What you will do: Write the next part of the text on creation myths in Africa, starting right after its final sentence.

Supplied text:

Creation Myths in Africa

Yoruba Mythology
According to Yoruba (YOUR-a-bah) mythology, the first Yoruba kings were the offspring of the creator, Oduduwa (oh-doo-DOO-wah). A Yoruba king's crown identifies the status of its wearer and gives the king the power to interact with the spirit world in order to benefit his people. A veil, a large face, and a group of birds are commonly appear on a Yoruba king's crown.

Long, long ago, Olorun (OH-low-run), the sky god, lowered a great chain from the heavens to the ancient waters. Down this chain climbed Oduduwa, Olorun's son. Oduduwa brought with him a handful of dirt, a special five-toed chicken, and a palm nut. He threw the dirt upon the ancient waters and set the chicken on the dirt. The chicken busily scratched and scattered the dirt until it formed the first dry earth. In the center of this new world, Oduduwa created the magnificent Ife (EE-fay) kingdom. He planted the palm nut, which grew into a proud tree with 16 branches, symbolizing the 16 sons and grandsons of Oduduwa.

Oduduwa was the first ruler of the kingdom and the father of all Yoruba. Over time he crowned his 16 sons and grandsons and sent them off to establish their own great Yoruba kingdoms. As descendants of the sky god, these first Yoruba rulers and their direct descendants were divine kings. Only they could wear special veiled crowns that symbolized their sacred power.


The Boshongo are a Bantu tribe of Central Africa.

Data:
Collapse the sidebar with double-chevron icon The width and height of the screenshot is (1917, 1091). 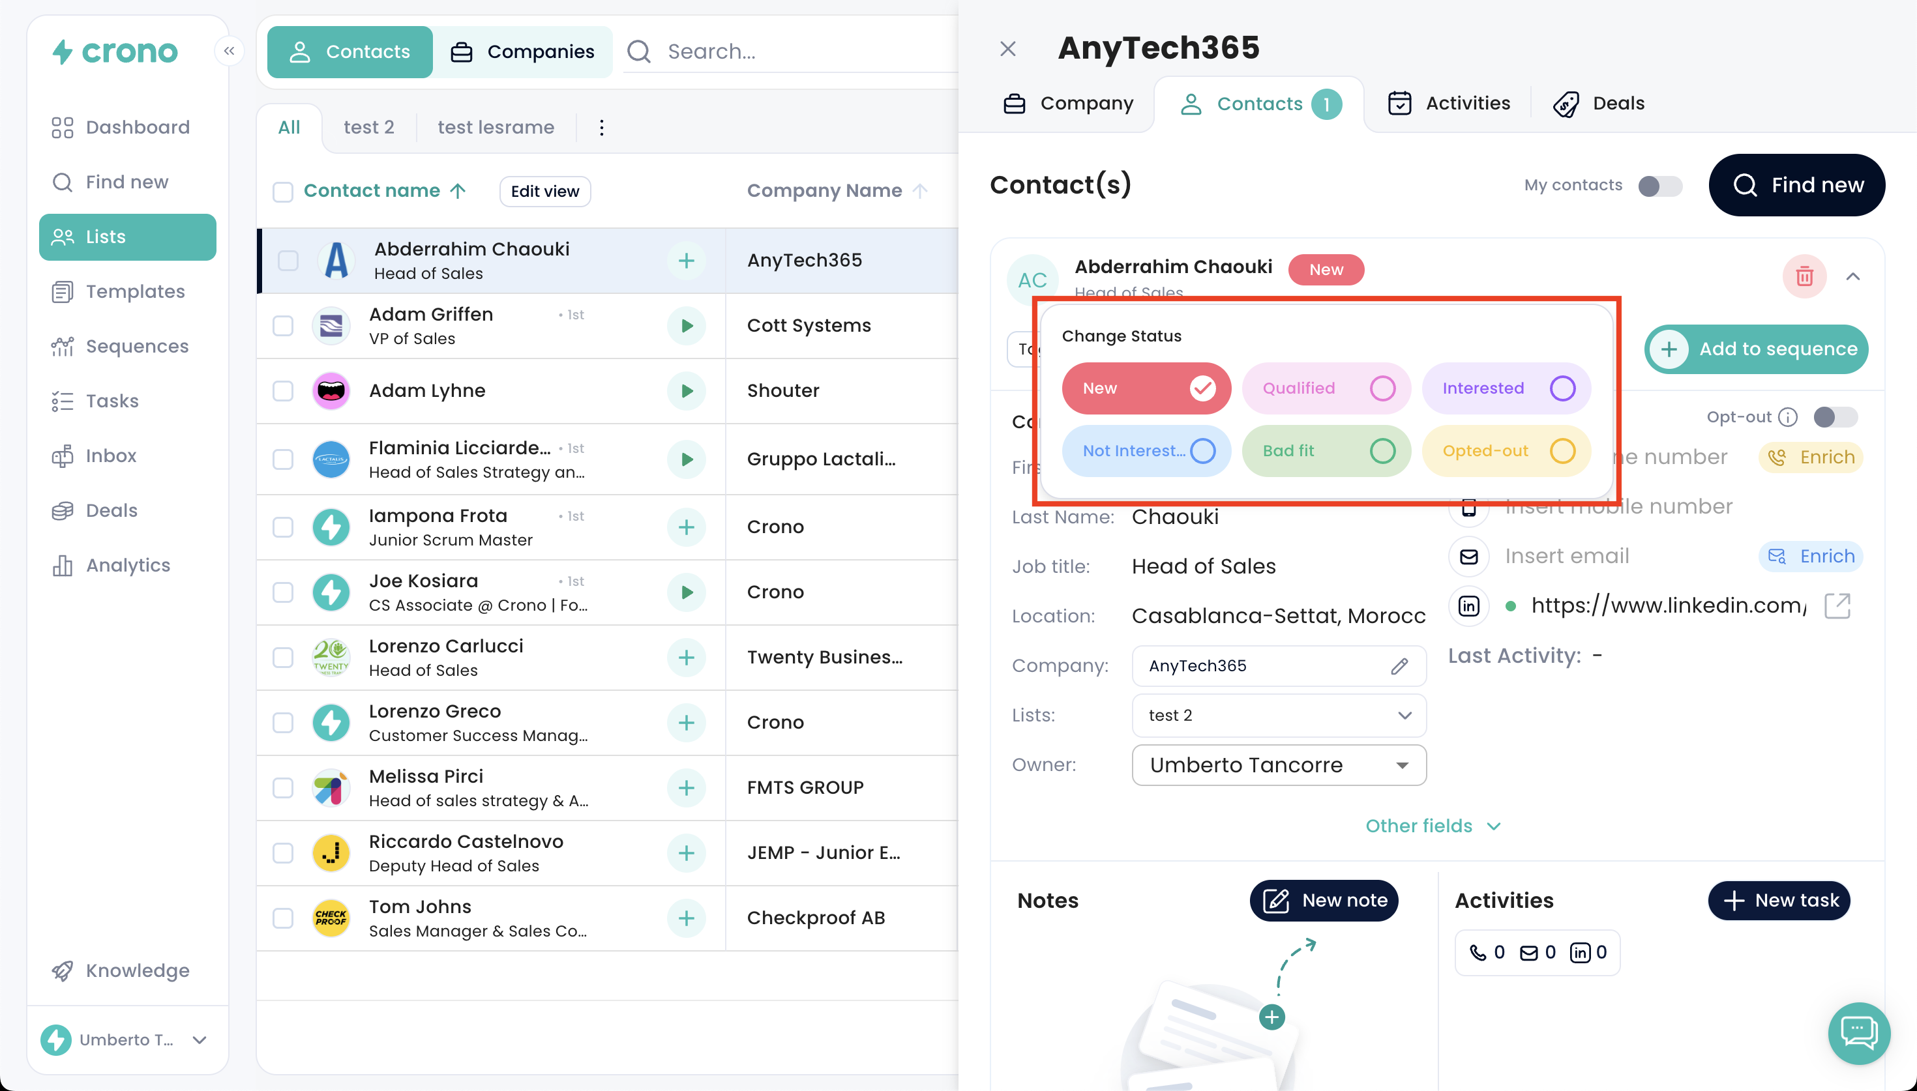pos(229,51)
...
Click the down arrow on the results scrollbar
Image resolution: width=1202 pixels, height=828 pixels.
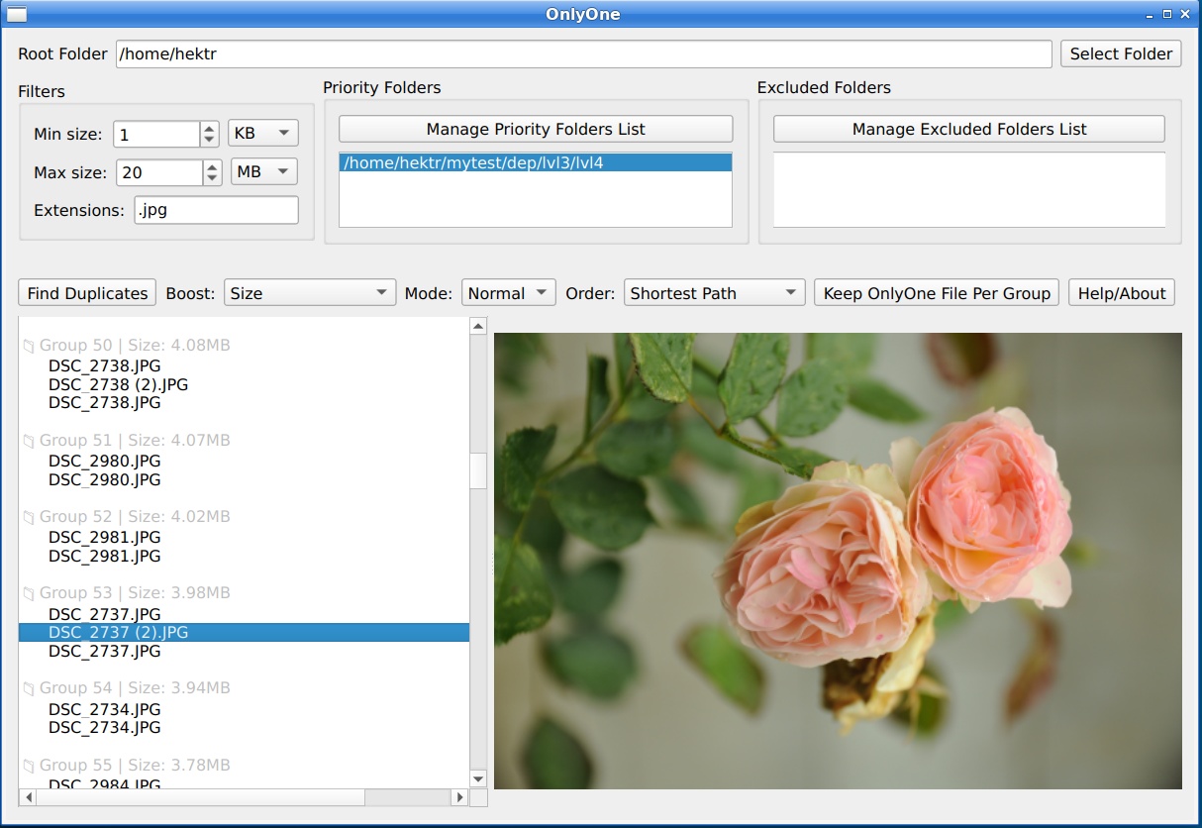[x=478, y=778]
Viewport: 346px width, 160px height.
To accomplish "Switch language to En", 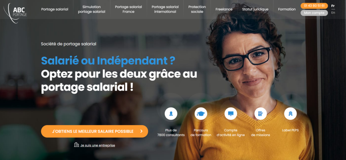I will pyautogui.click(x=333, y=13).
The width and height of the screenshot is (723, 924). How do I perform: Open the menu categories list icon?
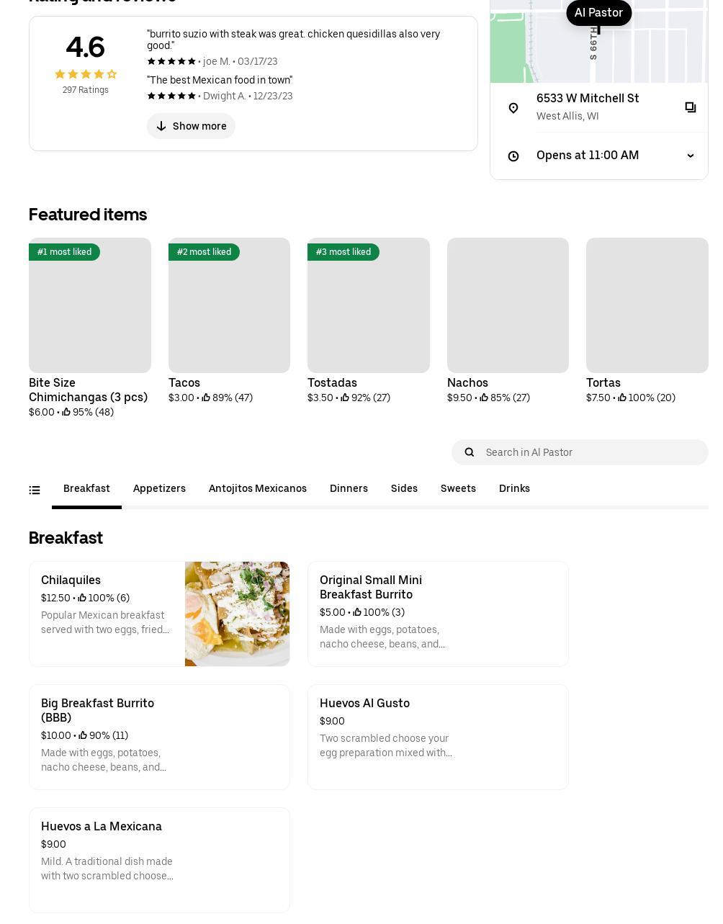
--
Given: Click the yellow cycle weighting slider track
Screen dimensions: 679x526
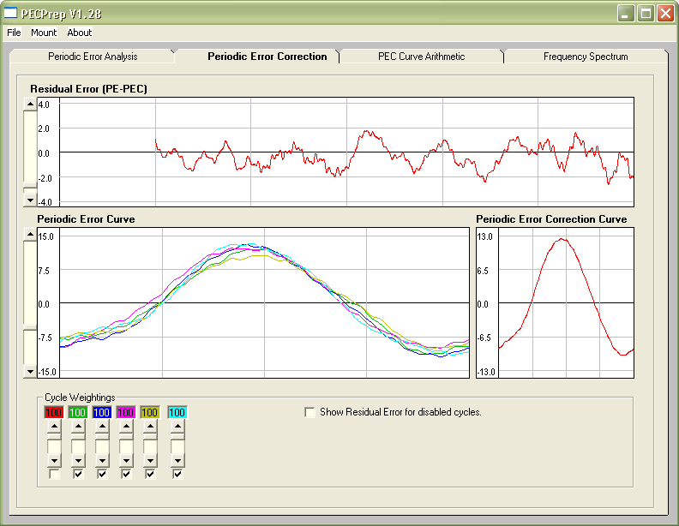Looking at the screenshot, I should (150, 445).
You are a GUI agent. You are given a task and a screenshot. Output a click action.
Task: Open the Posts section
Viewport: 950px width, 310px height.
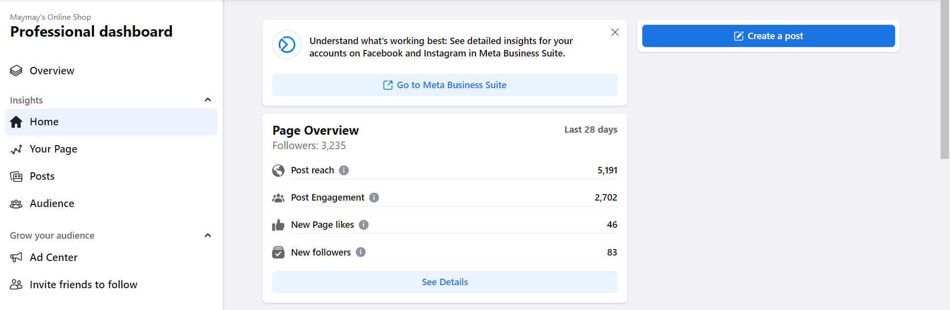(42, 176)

Expected output:
In the beginning there was only darkness, water, and the great god Bumba. One day Bumba, in pain from a stomach ache, vomited up the sun. The sun dried up some of the water, leaving land. Still in pain, Bumba vomited up the moon, the stars, and then some animals: the leopard, the crocodile, the turtle, and, finally, some men, one of whom, Yoko Lima was white like Bumba.


The Efik are a Nigerian tribe.


The creator, Abassi, created two humans and then decided to not allow them to live on earth. His wife, Atai, persuaded him to let them do so. In order to control the humans, Abassi insisted that they eat all their meals with him, thereby keeping them from growing or hunting food. He also forbade them to procreate. Soon, though, the woman began growing food in the earth, and they stopped showing up to eat with Abassi. Then the man joined his wife in the fields, and before long there were children also. Abassi blamed his wife for the way things had turned out, but she told him she would handle it. She sent to earth death and discord to keep the people in their place.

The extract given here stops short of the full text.